= Task directions =
An exact copy of the data is needed, but without any of its images.

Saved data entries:
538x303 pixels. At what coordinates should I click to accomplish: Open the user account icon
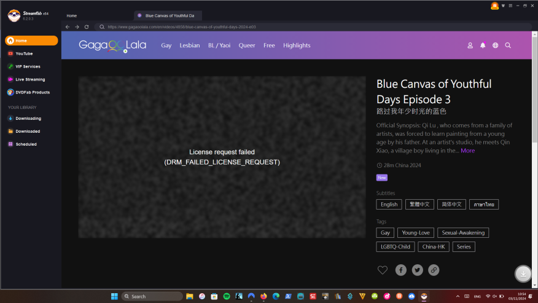(x=470, y=45)
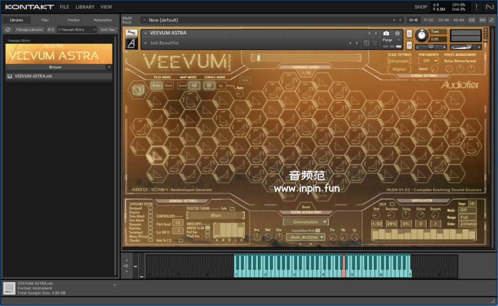Click the Manage Libraries button
The height and width of the screenshot is (306, 498).
(x=29, y=30)
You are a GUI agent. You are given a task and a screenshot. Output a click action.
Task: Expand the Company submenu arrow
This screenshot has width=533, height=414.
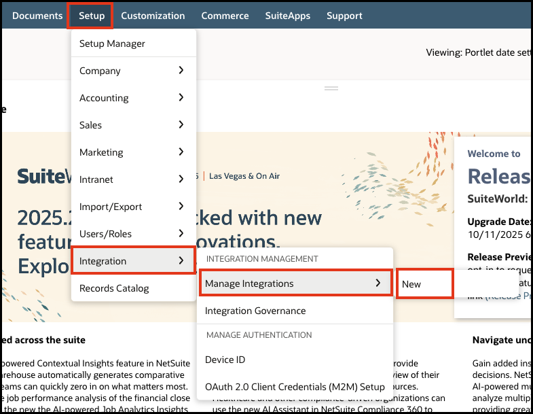coord(181,70)
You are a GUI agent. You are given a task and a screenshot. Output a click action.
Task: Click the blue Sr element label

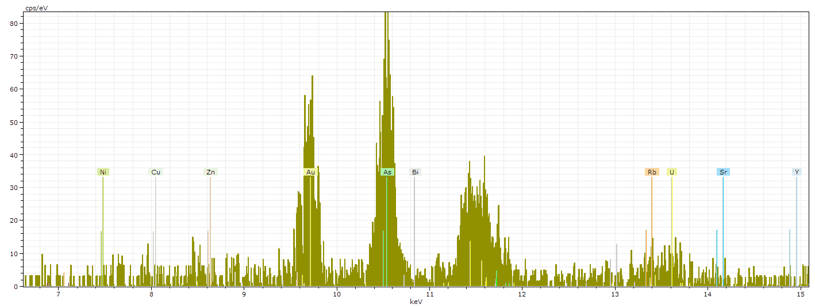723,172
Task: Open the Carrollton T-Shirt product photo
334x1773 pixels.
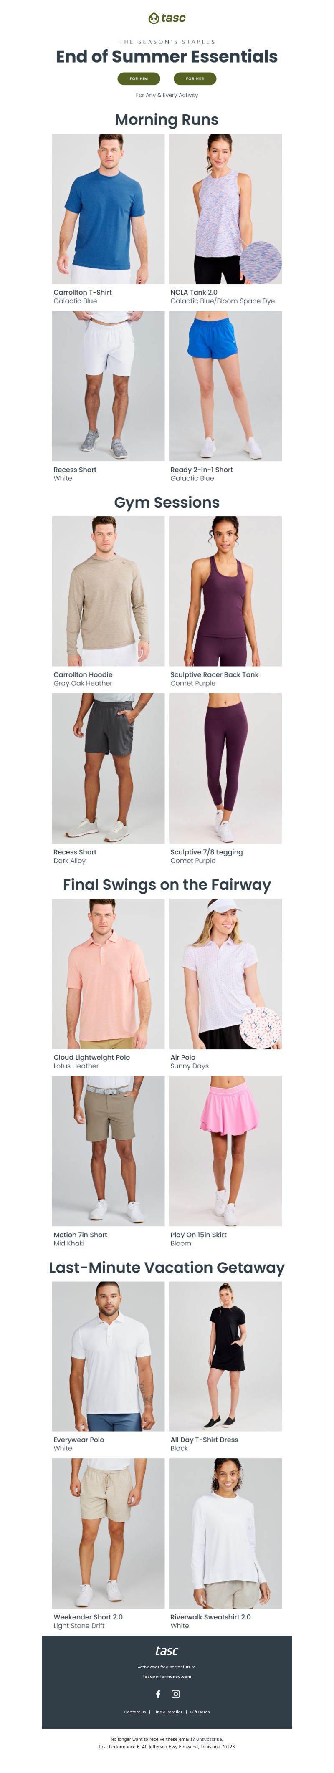Action: 108,209
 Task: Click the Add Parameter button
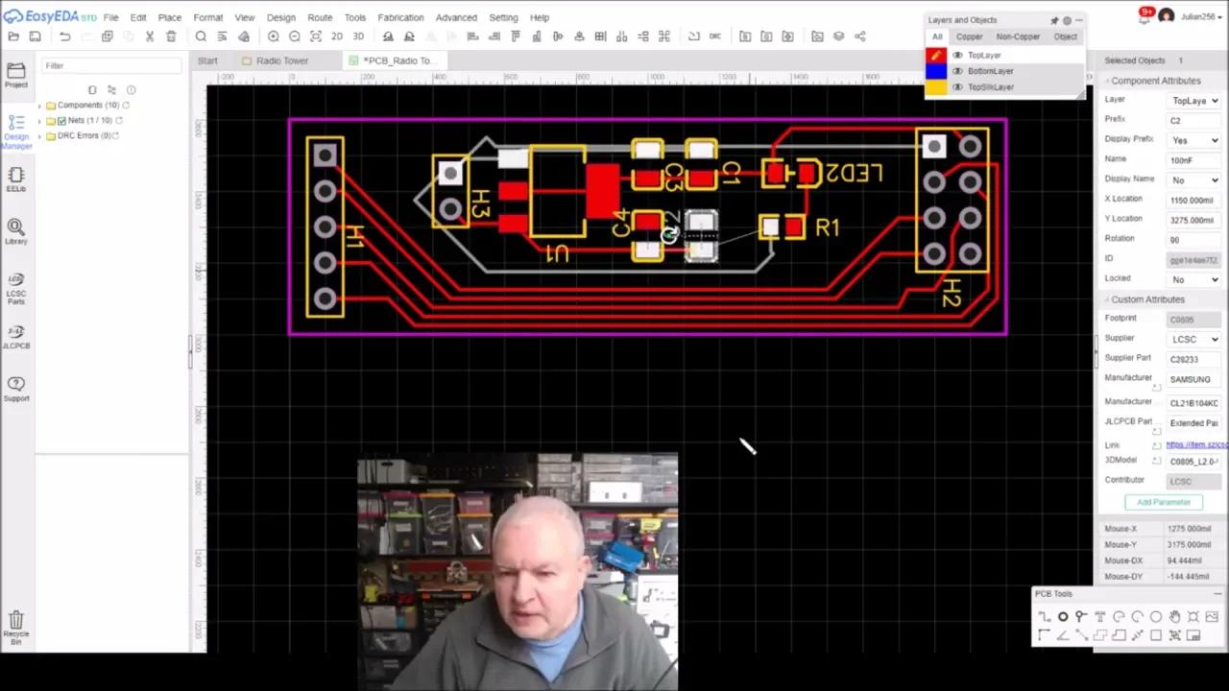coord(1164,502)
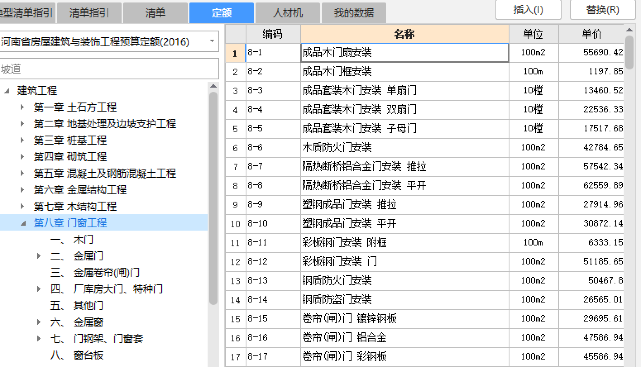
Task: Open the 我的数据 tab
Action: pyautogui.click(x=354, y=12)
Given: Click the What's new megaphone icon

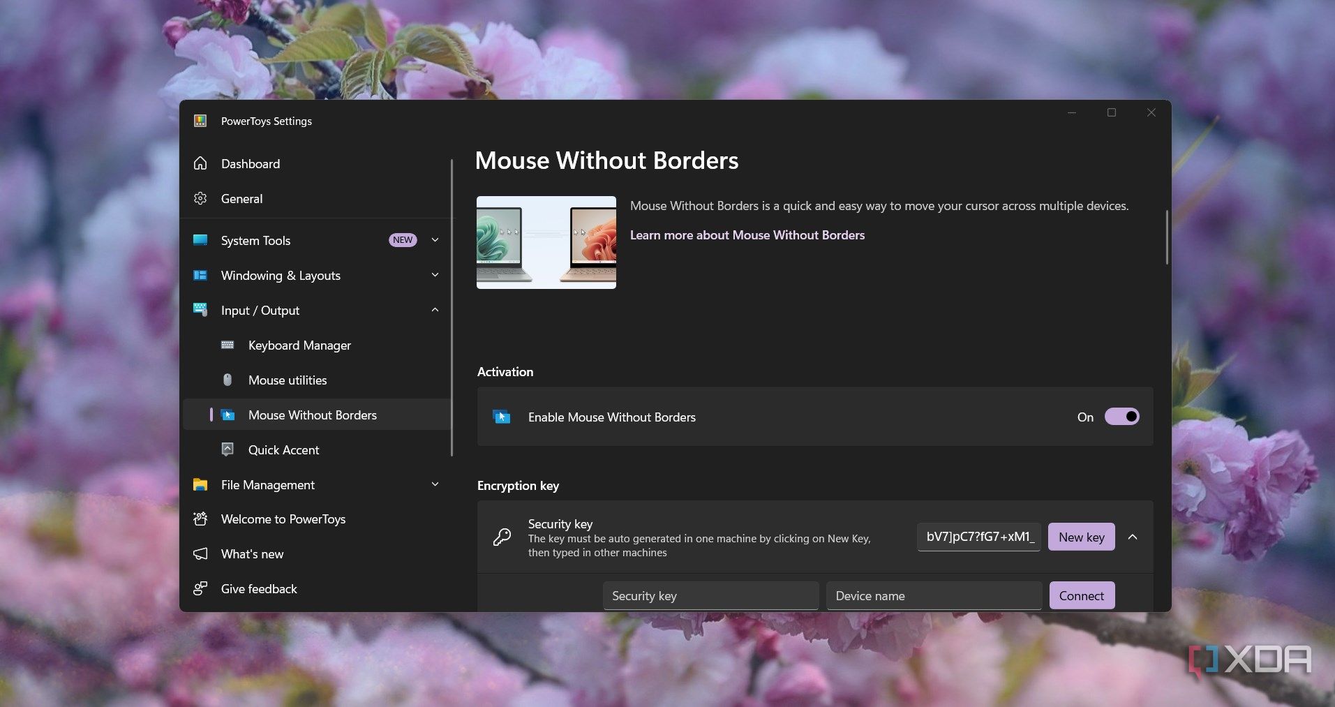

= Response area =
538x303 pixels. At what coordinates should I click to accomplish: Open the user account icon
(x=470, y=45)
Click the Manage Libraries button
The height and width of the screenshot is (306, 498).
(x=29, y=30)
You are a GUI agent. You are given a task and a screenshot. Output a click action.
Task: Expand the Company submenu arrow
This screenshot has width=533, height=414.
coord(181,70)
You are a GUI agent. You are given a task and a screenshot. Output a click action.
Task: Click the blue Sr element label

723,172
Task: Open the Carrollton T-Shirt product photo
334x1773 pixels.
Action: 108,209
 Task: Click the Add Parameter button
coord(1164,502)
Task: Open the 我的数据 tab
Action: pyautogui.click(x=354, y=12)
Given: Click the What's new megaphone icon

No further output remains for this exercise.